** THE DATA **
>>>
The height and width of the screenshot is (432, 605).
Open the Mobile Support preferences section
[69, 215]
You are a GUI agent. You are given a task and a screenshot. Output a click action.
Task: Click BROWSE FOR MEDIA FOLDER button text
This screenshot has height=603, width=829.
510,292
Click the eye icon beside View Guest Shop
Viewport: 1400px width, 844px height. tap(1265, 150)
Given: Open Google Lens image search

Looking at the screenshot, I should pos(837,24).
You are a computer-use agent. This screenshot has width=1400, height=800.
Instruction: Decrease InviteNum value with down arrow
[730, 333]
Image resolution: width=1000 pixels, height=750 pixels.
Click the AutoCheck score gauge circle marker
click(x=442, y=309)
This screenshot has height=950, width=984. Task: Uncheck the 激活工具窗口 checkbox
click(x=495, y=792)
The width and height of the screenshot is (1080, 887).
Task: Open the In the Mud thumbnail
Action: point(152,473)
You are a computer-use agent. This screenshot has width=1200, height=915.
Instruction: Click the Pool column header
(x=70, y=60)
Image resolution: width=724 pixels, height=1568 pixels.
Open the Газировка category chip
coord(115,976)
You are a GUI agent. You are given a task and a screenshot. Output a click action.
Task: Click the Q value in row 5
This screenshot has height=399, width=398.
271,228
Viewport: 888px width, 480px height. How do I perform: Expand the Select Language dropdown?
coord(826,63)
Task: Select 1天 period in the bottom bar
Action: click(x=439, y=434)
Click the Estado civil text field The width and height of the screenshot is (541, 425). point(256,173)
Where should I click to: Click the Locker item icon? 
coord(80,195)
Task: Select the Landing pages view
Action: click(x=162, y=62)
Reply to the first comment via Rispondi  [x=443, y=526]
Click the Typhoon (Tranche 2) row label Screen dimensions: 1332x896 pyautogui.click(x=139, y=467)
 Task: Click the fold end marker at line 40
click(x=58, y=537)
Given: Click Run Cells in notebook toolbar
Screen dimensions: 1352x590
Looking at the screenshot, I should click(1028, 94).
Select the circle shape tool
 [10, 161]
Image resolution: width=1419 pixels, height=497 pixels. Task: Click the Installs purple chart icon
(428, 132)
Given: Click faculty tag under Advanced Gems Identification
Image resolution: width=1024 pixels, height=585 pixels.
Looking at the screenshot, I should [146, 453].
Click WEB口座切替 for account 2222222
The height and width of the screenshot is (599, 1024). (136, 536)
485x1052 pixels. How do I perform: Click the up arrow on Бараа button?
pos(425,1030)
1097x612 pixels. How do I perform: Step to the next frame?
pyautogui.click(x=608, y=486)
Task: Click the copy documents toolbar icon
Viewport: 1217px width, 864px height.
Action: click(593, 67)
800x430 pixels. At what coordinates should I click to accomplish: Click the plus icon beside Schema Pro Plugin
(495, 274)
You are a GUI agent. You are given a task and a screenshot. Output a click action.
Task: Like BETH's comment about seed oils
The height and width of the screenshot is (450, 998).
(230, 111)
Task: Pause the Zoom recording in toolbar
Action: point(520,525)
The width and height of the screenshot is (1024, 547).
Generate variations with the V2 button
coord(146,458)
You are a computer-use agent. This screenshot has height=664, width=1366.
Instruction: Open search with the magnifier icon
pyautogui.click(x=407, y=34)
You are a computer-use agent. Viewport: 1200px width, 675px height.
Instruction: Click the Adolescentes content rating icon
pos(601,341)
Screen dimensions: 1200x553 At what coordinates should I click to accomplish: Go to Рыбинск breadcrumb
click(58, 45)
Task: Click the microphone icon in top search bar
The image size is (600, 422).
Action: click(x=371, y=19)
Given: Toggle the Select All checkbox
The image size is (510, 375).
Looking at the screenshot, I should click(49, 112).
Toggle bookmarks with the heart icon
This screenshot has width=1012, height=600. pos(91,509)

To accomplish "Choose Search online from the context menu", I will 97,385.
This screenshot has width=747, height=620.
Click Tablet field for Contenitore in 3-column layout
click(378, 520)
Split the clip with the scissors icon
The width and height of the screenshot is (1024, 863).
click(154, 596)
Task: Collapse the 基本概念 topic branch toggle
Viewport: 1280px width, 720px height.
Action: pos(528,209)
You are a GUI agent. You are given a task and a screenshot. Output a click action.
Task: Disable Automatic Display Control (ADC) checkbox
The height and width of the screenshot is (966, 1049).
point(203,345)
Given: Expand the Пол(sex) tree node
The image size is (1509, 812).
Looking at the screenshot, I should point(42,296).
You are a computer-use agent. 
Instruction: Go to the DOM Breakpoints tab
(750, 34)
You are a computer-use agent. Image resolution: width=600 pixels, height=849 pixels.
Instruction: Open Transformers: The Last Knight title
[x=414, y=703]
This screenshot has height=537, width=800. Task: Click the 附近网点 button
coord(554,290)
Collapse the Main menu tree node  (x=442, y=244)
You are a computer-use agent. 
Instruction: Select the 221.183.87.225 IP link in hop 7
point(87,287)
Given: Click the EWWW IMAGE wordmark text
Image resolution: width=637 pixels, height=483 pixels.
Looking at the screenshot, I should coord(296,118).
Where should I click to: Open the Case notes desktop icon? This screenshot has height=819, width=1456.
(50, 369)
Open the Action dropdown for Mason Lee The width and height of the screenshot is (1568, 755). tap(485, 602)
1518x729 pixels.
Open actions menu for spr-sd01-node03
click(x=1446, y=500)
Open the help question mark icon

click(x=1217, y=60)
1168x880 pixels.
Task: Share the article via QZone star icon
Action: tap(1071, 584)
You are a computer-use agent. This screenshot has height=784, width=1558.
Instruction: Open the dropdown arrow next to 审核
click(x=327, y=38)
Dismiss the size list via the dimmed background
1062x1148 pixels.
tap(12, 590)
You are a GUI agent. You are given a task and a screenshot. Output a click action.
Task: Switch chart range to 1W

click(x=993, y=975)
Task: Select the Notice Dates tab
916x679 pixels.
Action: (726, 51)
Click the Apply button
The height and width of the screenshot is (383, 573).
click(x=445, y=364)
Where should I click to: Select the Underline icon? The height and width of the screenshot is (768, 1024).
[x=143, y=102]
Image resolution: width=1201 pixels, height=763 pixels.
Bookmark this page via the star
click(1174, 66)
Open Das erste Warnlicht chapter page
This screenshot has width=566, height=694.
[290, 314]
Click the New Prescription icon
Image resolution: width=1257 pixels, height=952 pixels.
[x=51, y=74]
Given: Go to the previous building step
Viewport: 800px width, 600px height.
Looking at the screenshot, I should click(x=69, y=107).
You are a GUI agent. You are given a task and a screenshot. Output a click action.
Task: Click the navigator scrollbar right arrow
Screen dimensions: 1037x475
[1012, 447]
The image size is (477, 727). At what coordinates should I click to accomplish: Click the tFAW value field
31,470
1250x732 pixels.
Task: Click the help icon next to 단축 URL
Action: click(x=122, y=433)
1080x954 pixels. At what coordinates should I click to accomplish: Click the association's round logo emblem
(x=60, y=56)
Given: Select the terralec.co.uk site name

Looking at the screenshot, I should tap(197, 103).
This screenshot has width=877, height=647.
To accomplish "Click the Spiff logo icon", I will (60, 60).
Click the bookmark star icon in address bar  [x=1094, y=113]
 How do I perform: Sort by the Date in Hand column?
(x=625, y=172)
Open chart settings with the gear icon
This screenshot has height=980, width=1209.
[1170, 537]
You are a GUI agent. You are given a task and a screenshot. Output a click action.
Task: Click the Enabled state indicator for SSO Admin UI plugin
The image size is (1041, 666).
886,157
<<<
** TASK ITEM **
All of the data is to be transcribed exactly as written.

** RESPONSE TO THIS EXERCISE **
The height and width of the screenshot is (432, 605).
Open the Mobile Support preferences section
[69, 215]
You are a GUI agent. You are given a task and a screenshot. Output a click action.
Task: Click BROWSE FOR MEDIA FOLDER button text
This screenshot has height=603, width=829.
510,292
Click the eye icon beside View Guest Shop
Viewport: 1400px width, 844px height. tap(1265, 150)
Given: Open Google Lens image search

Looking at the screenshot, I should pos(837,24).
You are a computer-use agent. This screenshot has width=1400, height=800.
Instruction: Decrease InviteNum value with down arrow
[730, 333]
Image resolution: width=1000 pixels, height=750 pixels.
Click the AutoCheck score gauge circle marker
click(x=442, y=309)
This screenshot has height=950, width=984. Task: Uncheck the 激活工具窗口 checkbox
click(x=495, y=792)
The width and height of the screenshot is (1080, 887).
Task: Open the In the Mud thumbnail
Action: point(152,473)
You are a computer-use agent. This screenshot has width=1200, height=915.
Instruction: Click the Pool column header
(x=70, y=60)
Image resolution: width=724 pixels, height=1568 pixels.
Open the Газировка category chip
coord(115,976)
You are a GUI agent. You are given a task and a screenshot. Output a click action.
Task: Click the Q value in row 5
This screenshot has height=399, width=398.
271,228
Viewport: 888px width, 480px height. How do I perform: Expand the Select Language dropdown?
coord(826,63)
Task: Select 1天 period in the bottom bar
Action: click(x=439, y=434)
Click the Estado civil text field The width and height of the screenshot is (541, 425). point(256,173)
Where should I click to: Click the Locker item icon? 
coord(80,195)
Task: Select the Landing pages view
Action: click(x=162, y=62)
Reply to the first comment via Rispondi  [x=443, y=526]
Click the Typhoon (Tranche 2) row label Screen dimensions: 1332x896 pyautogui.click(x=139, y=467)
 Task: Click the fold end marker at line 40
click(x=58, y=537)
Given: Click Run Cells in notebook toolbar
Screen dimensions: 1352x590
Looking at the screenshot, I should click(1028, 94).
Select the circle shape tool
 [10, 161]
Image resolution: width=1419 pixels, height=497 pixels. Task: Click the Installs purple chart icon
(428, 132)
Given: Click faculty tag under Advanced Gems Identification
Image resolution: width=1024 pixels, height=585 pixels.
Looking at the screenshot, I should [146, 453].
Click WEB口座切替 for account 2222222
The height and width of the screenshot is (599, 1024). (136, 536)
485x1052 pixels. How do I perform: Click the up arrow on Бараа button?
pos(425,1030)
1097x612 pixels. How do I perform: Step to the next frame?
pyautogui.click(x=608, y=486)
Task: Click the copy documents toolbar icon
Viewport: 1217px width, 864px height.
Action: click(593, 67)
800x430 pixels. At what coordinates should I click to accomplish: Click the plus icon beside Schema Pro Plugin
(495, 274)
You are a GUI agent. You are given a task and a screenshot. Output a click action.
Task: Like BETH's comment about seed oils
The height and width of the screenshot is (450, 998).
(230, 111)
Task: Pause the Zoom recording in toolbar
Action: point(520,525)
The width and height of the screenshot is (1024, 547).
Generate variations with the V2 button
coord(146,458)
You are a computer-use agent. This screenshot has height=664, width=1366.
Instruction: Open search with the magnifier icon
pyautogui.click(x=407, y=34)
You are a computer-use agent. Viewport: 1200px width, 675px height.
Instruction: Click the Adolescentes content rating icon
pos(601,341)
Screen dimensions: 1200x553 At what coordinates should I click to accomplish: Go to Рыбинск breadcrumb
click(58, 45)
Task: Click the microphone icon in top search bar
The image size is (600, 422).
Action: click(x=371, y=19)
Given: Toggle the Select All checkbox
The image size is (510, 375).
Looking at the screenshot, I should click(49, 112).
Toggle bookmarks with the heart icon
This screenshot has width=1012, height=600. pos(91,509)

To accomplish "Choose Search online from the context menu", I will 97,385.
This screenshot has width=747, height=620.
Click Tablet field for Contenitore in 3-column layout
click(378, 520)
Split the clip with the scissors icon
The width and height of the screenshot is (1024, 863).
click(154, 596)
Task: Collapse the 基本概念 topic branch toggle
Viewport: 1280px width, 720px height.
Action: pos(528,209)
You are a GUI agent. You are given a task and a screenshot. Output a click action.
Task: Disable Automatic Display Control (ADC) checkbox
The height and width of the screenshot is (966, 1049).
point(203,345)
Given: Expand the Пол(sex) tree node
The image size is (1509, 812).
Looking at the screenshot, I should point(42,296).
You are a computer-use agent. 
Instruction: Go to the DOM Breakpoints tab
(750, 34)
You are a computer-use agent. Image resolution: width=600 pixels, height=849 pixels.
Instruction: Open Transformers: The Last Knight title
[x=414, y=703]
This screenshot has height=537, width=800. Task: Click the 附近网点 button
coord(554,290)
Collapse the Main menu tree node  (x=442, y=244)
You are a computer-use agent. 
Instruction: Select the 221.183.87.225 IP link in hop 7
point(87,287)
Given: Click the EWWW IMAGE wordmark text
Image resolution: width=637 pixels, height=483 pixels.
Looking at the screenshot, I should coord(296,118).
Where should I click to: Open the Case notes desktop icon? This screenshot has height=819, width=1456.
(50, 369)
Open the Action dropdown for Mason Lee The width and height of the screenshot is (1568, 755). tap(485, 602)
1518x729 pixels.
Open actions menu for spr-sd01-node03
click(x=1446, y=500)
Open the help question mark icon

click(x=1217, y=60)
1168x880 pixels.
Task: Share the article via QZone star icon
Action: tap(1071, 584)
You are a computer-use agent. This screenshot has height=784, width=1558.
Instruction: Open the dropdown arrow next to 审核
click(x=327, y=38)
Dismiss the size list via the dimmed background
1062x1148 pixels.
tap(12, 590)
You are a GUI agent. You are given a task and a screenshot. Output a click action.
Task: Switch chart range to 1W

click(x=993, y=975)
Task: Select the Notice Dates tab
916x679 pixels.
Action: (726, 51)
Click the Apply button
The height and width of the screenshot is (383, 573).
click(x=445, y=364)
Where should I click to: Select the Underline icon? The height and width of the screenshot is (768, 1024).
[x=143, y=102]
Image resolution: width=1201 pixels, height=763 pixels.
Bookmark this page via the star
click(1174, 66)
Open Das erste Warnlicht chapter page
This screenshot has width=566, height=694.
[290, 314]
Click the New Prescription icon
Image resolution: width=1257 pixels, height=952 pixels.
[x=51, y=74]
Given: Go to the previous building step
Viewport: 800px width, 600px height.
Looking at the screenshot, I should click(x=69, y=107).
You are a GUI agent. You are given a task and a screenshot. Output a click action.
Task: Click the navigator scrollbar right arrow
Screen dimensions: 1037x475
[1012, 447]
The image size is (477, 727). At what coordinates should I click to accomplish: Click the tFAW value field
31,470
1250x732 pixels.
Task: Click the help icon next to 단축 URL
Action: click(x=122, y=433)
1080x954 pixels. At what coordinates should I click to accomplish: Click the association's round logo emblem
(x=60, y=56)
Given: Select the terralec.co.uk site name

Looking at the screenshot, I should tap(197, 103).
This screenshot has width=877, height=647.
To accomplish "Click the Spiff logo icon", I will (60, 60).
Click the bookmark star icon in address bar  [x=1094, y=113]
 How do I perform: Sort by the Date in Hand column?
(x=625, y=172)
Open chart settings with the gear icon
This screenshot has height=980, width=1209.
[1170, 537]
You are a GUI agent. You are given a task and a screenshot. Output a click action.
Task: Click the Enabled state indicator for SSO Admin UI plugin
The image size is (1041, 666).
886,157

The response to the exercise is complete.